(Pixel coordinate grounding data)
*** Block opens ***
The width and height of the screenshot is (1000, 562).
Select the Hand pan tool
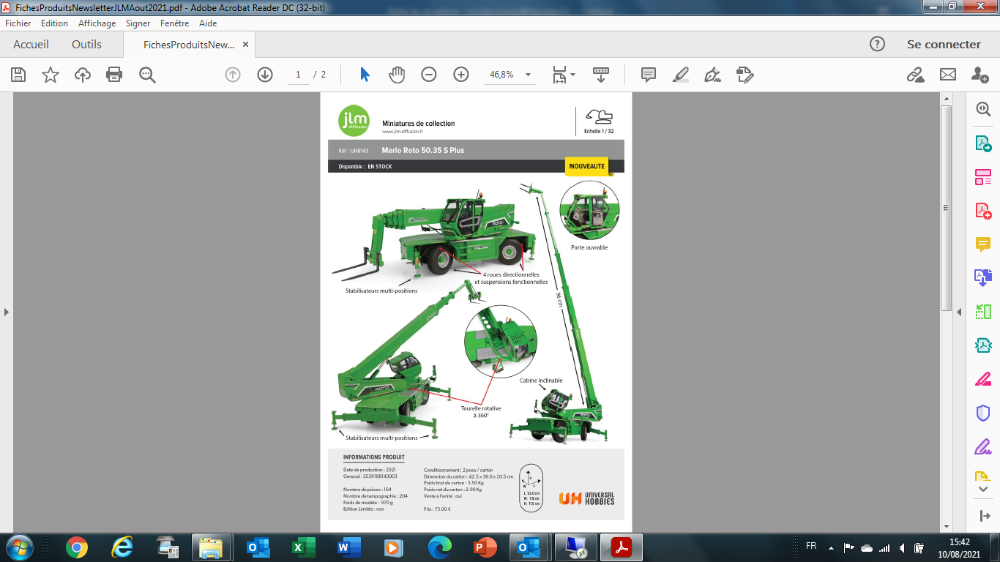click(x=397, y=75)
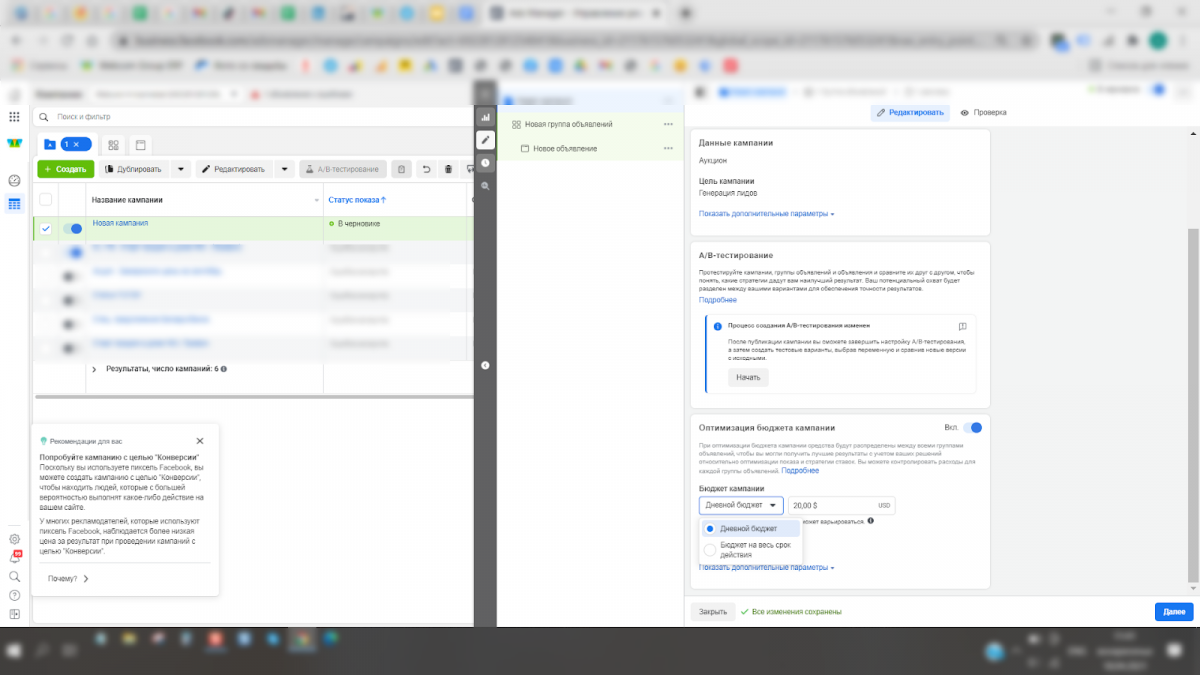Screen dimensions: 1200x675
Task: Open the clock history icon in the side strip
Action: coord(485,162)
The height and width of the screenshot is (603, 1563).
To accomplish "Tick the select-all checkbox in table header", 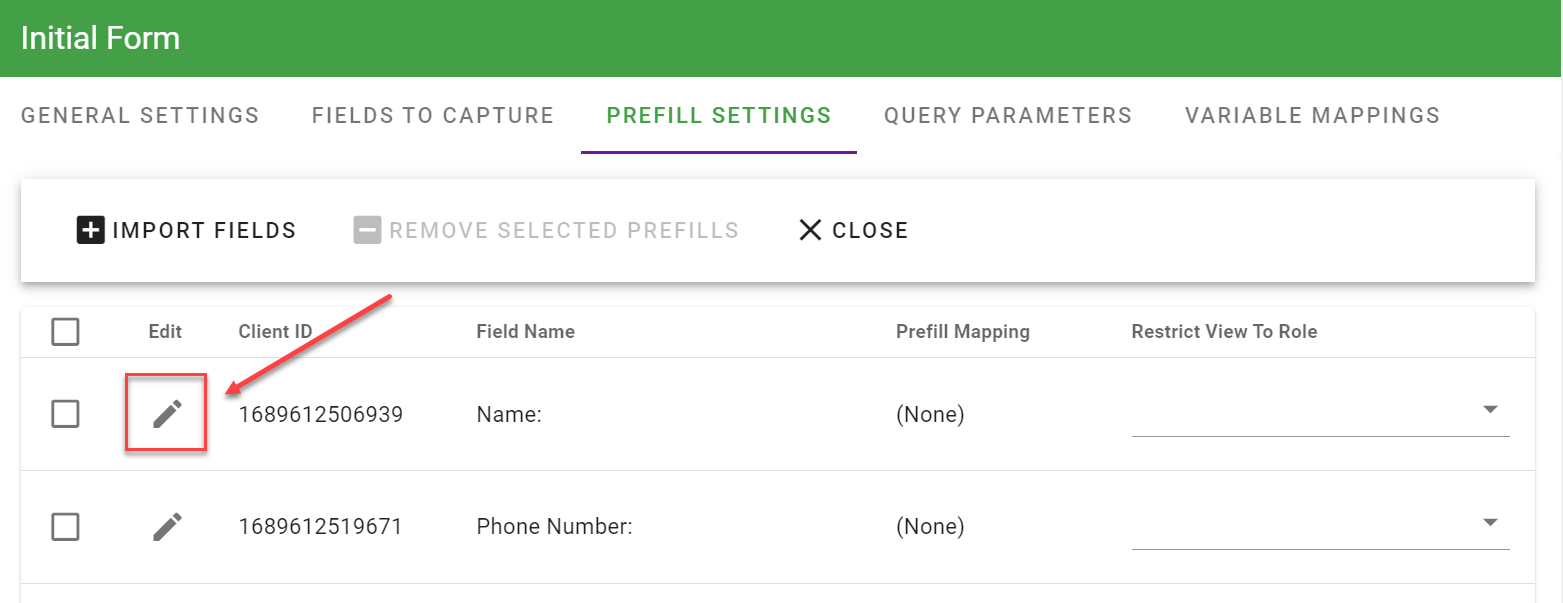I will (x=65, y=331).
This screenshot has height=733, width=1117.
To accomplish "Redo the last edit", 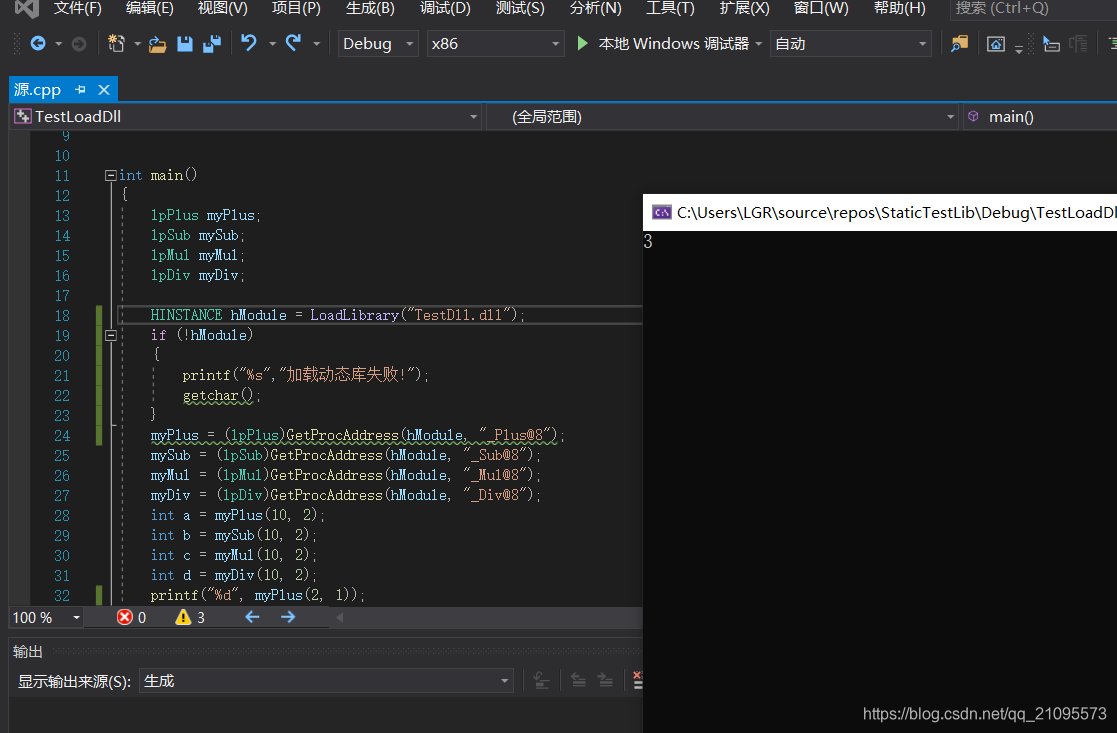I will point(292,43).
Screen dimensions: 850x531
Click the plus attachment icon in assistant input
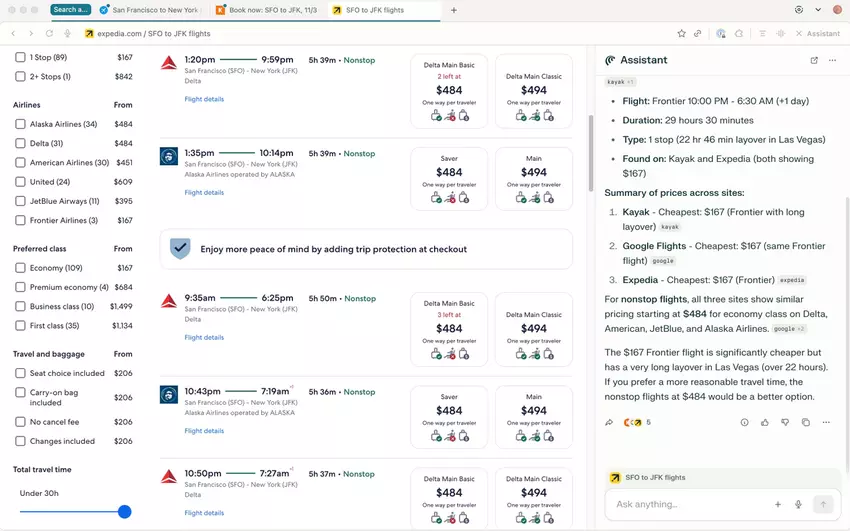[777, 505]
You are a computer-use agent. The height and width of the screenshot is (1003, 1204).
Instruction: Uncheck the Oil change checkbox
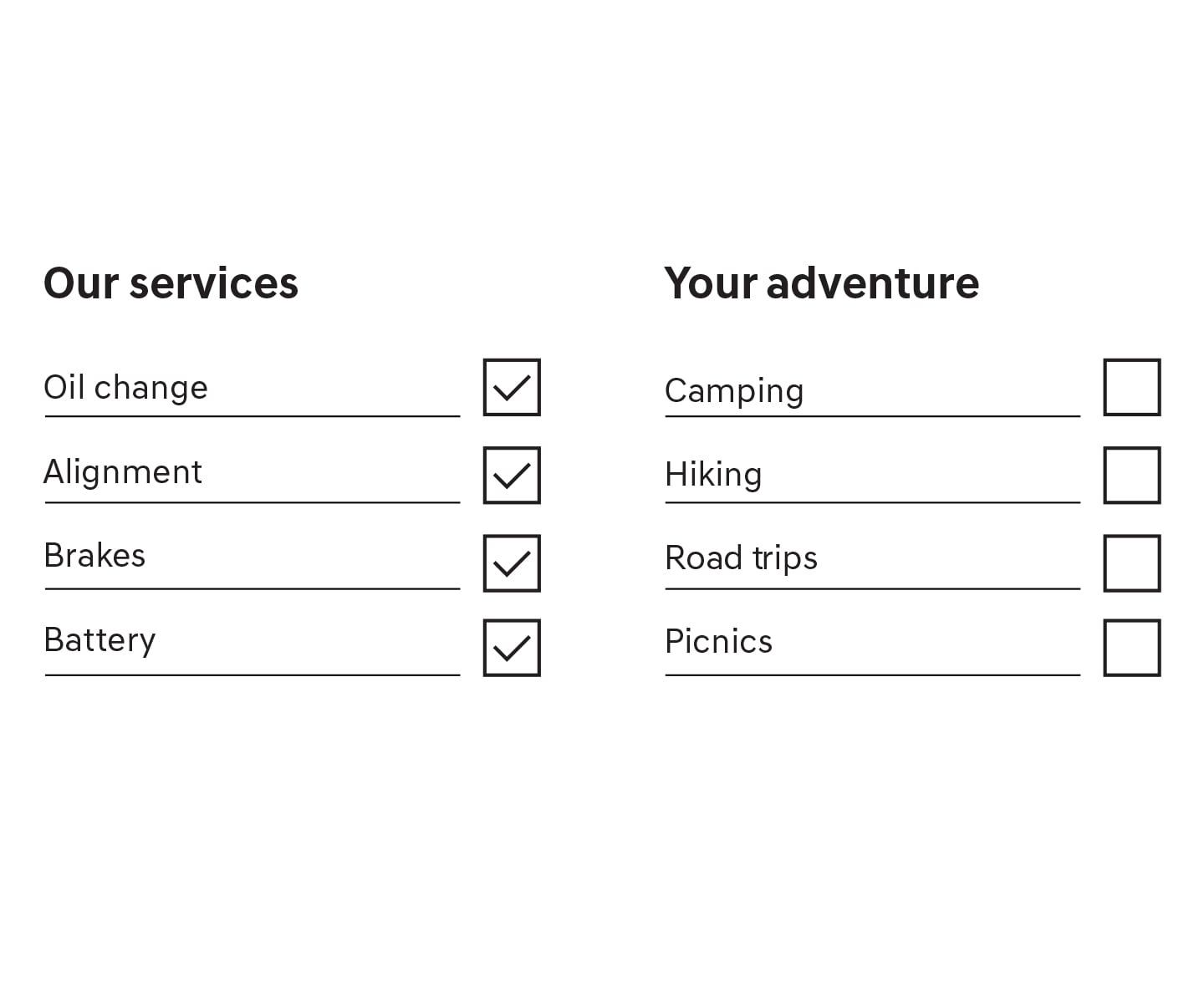(x=512, y=387)
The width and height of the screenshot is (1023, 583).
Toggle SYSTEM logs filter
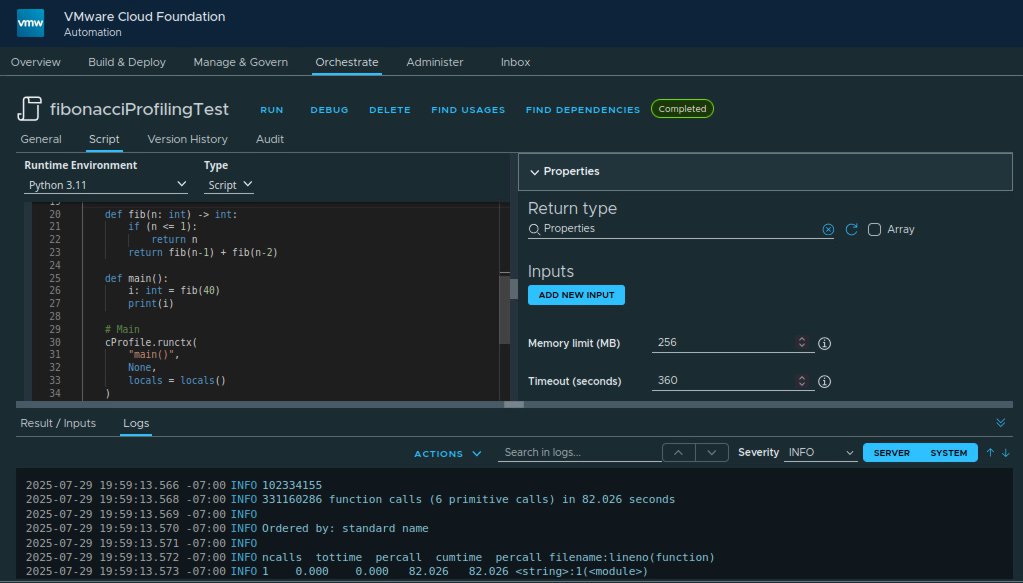pyautogui.click(x=949, y=453)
*** Block closes ***
Task instructions:
What is needed is every line of the records that contains the word "screenshot".

Expected answer:
The width and height of the screenshot is (1000, 562).
The height and width of the screenshot is (603, 1563).
This screenshot has height=733, width=1117.
You are a computer-use agent. The height and width of the screenshot is (1003, 1204).
The width and height of the screenshot is (1023, 583).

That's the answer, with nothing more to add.